CRO (del inglés Conversion Rate Optimization, optimización de la tasa de conversión) es el trabajo sistemático de mejorar un sitio, una landing o un embudo para que un mayor porcentaje de las visitas termine en una acción concreta —una compra, un formulario, un contacto por WhatsApp— sin necesidad de aumentar el tráfico ni la inversión publicitaria.

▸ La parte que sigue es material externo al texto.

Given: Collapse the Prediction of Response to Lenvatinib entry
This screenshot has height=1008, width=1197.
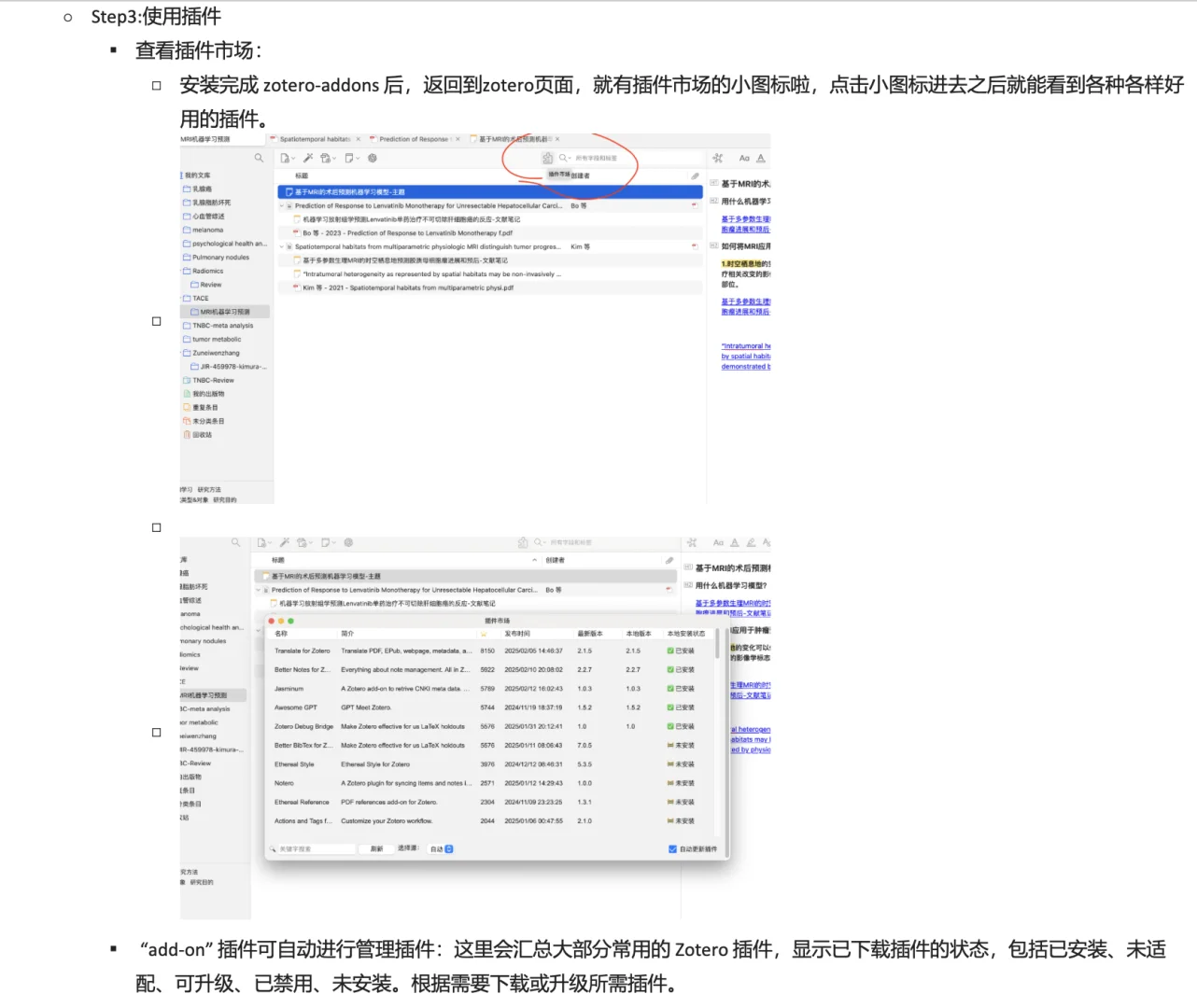Looking at the screenshot, I should click(x=281, y=205).
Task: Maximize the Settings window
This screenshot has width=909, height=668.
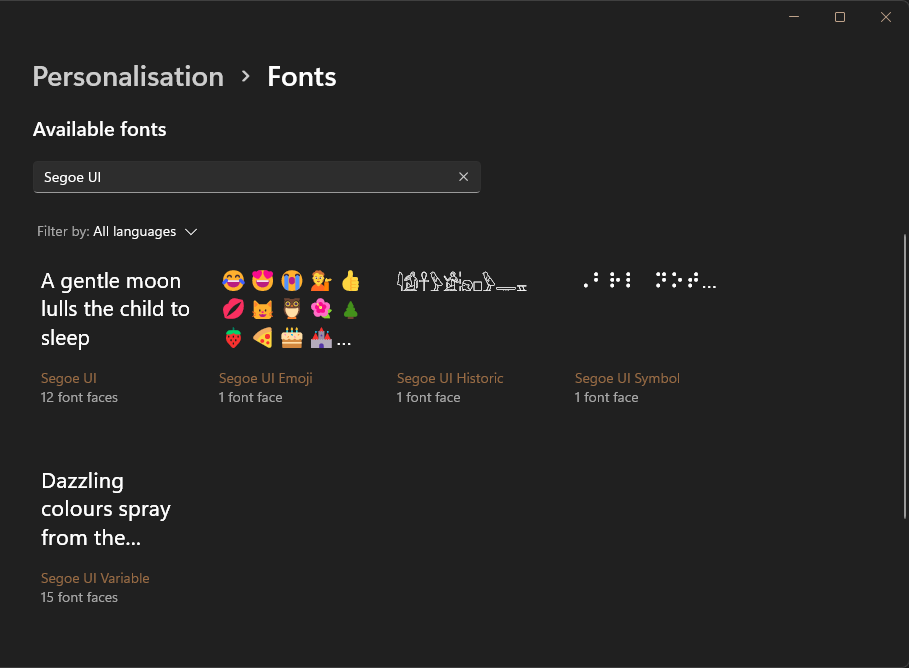Action: [x=839, y=16]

No es cambiar cosas a ojo. Es medir dónde se cae la gente, plantear una hipótesis, probarla con A/B testing y quedarse solo con las variantes que ganan con datos.
Cómo se mide
El indicador que el CRO busca mover es la tasa de conversión, y se calcula así:
Tasa de conversión = (conversiones ÷ visitas) × 100
Un sitio con 8.000 visitas y 160 compras convierte al 2%. Todo el trabajo de CRO se juzga contra ese número y contra su consecuencia directa: el costo por adquisición.
Un ejemplo en números
Ejemplo ilustrativo, no un caso real. Una tienda argentina invierte $1.000.000 por mes en pauta y recibe 10.000 visitas, o sea $100 por visita. Con una tasa de conversión del 2% genera 200 ventas y su CPA es de $5.000. Si un trabajo de CRO lleva esa tasa al 3%, con el mismo millón y el mismo tráfico pasa a 300 ventas y el CPA baja a $3.333: 100 ventas extra sin poner un peso más de pauta.

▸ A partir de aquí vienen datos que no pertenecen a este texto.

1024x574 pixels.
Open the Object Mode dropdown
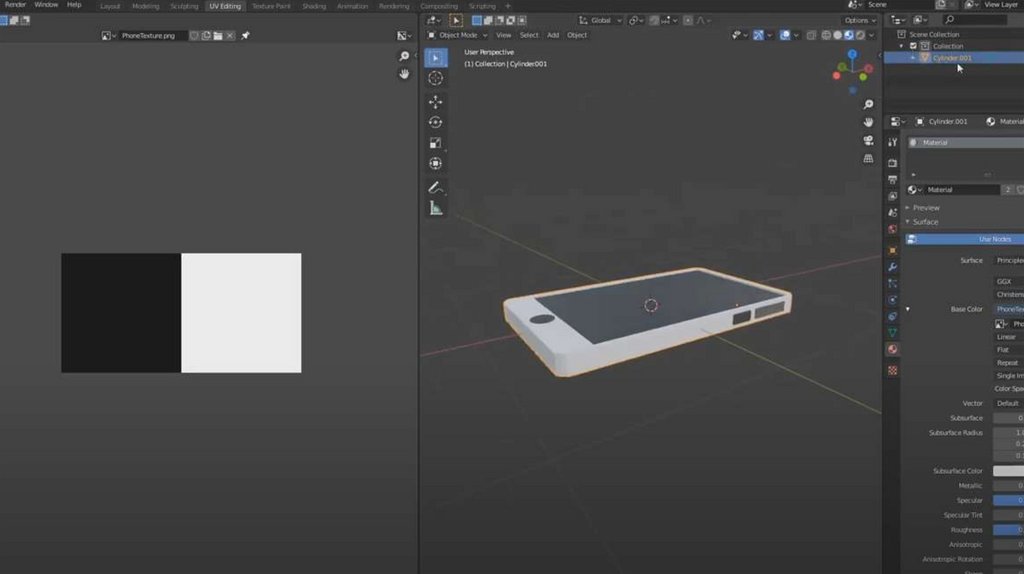458,35
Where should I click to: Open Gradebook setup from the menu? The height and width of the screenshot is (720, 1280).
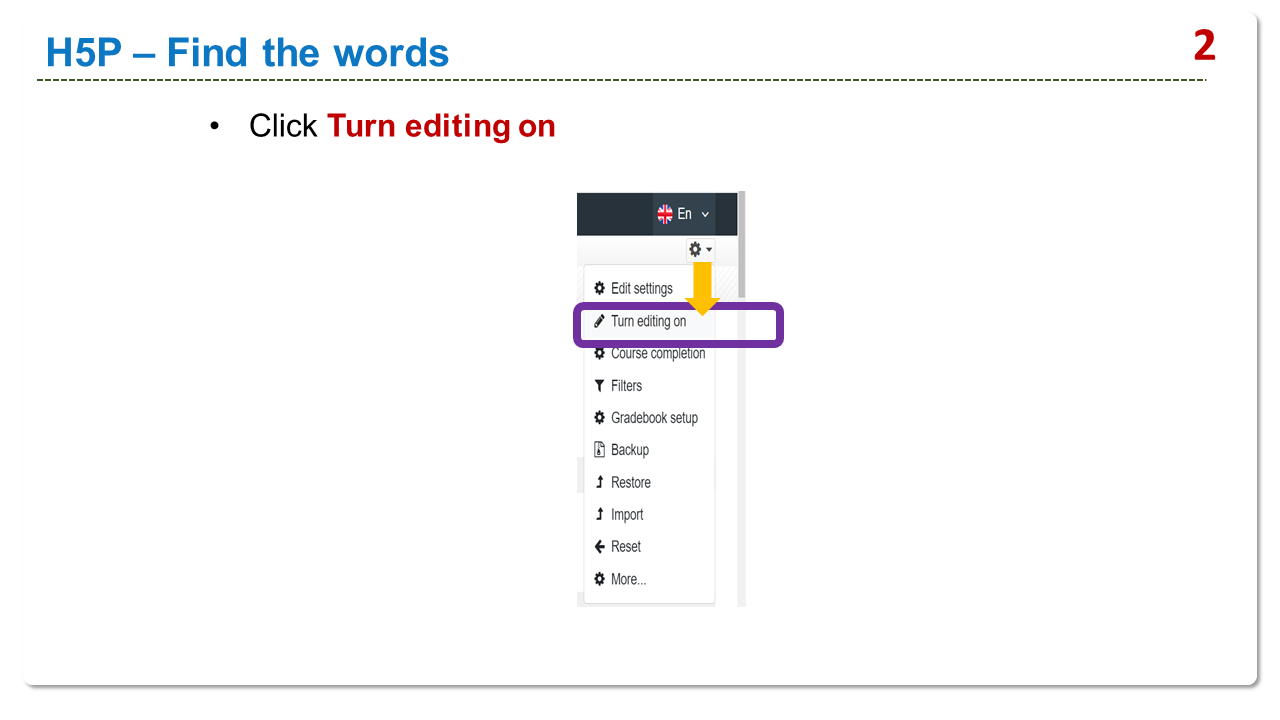click(654, 418)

| Camino para pasar de 200 a 300 ventas | Qué hay que lograr | Inversión mensual |
|---|---|---|
| Comprar más tráfico | Subir de 10.000 a 15.000 visitas | $1.500.000 |
| Mejorar la conversión (CRO) | Pasar de 2% a 3% | $1.000.000 |
Qué se optimiza en la práctica
Los cambios que más suelen mover la aguja son cuatro: la velocidad de carga y la experiencia en celular; la claridad de la propuesta en el primer pantallazo (qué vendés, a qué precio y por qué te conviene); la fricción del formulario o del checkout, donde cada campo de más cuesta conversiones; y la coherencia entre lo que promete el anuncio y lo que muestra la landing page. Si querés el detalle operativo, mirá cómo optimizar una landing page.
Errores comunes
- Cambiar varias cosas a la vez. Si movés título, imagen y botón juntos, ganás o perdés sin saber por qué.
- Cortar el test antes de tiempo. Con pocas conversiones, una diferencia del 20% puede ser puro azar.

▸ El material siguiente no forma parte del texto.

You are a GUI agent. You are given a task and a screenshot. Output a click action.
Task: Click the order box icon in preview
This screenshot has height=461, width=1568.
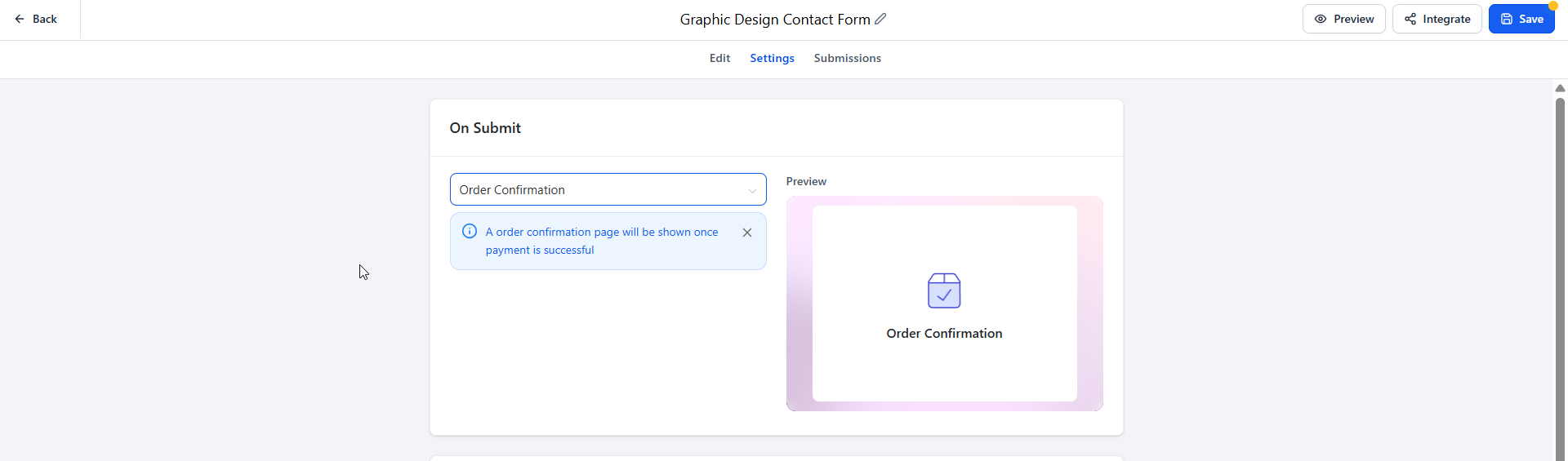point(944,290)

- Optimizar la métrica equivocada. Un formulario más corto puede traer más leads y peor calidad: mirá siempre hasta la venta, no hasta el clic.
- Copiar “mejores prácticas” sin validar. Lo que funciona en un rubro puede fracasar en el tuyo.
Por qué importa
Pasar de 2% a 3% de conversión significa 50% más de resultados con el mismo tráfico y la misma inversión. Es de las palancas más rentables que tenés: en vez de pagar por más visitas, hacés que las que ya llegan rindan. Por eso el CRO va de la mano de la pauta; traer tráfico caro a una página que no convierte es pagar de más por cada venta.
En Rableb trabajamos la pauta y el CRO como una sola cosa desde 2019, porque el resultado se define tanto en la campaña como en la página que la recibe.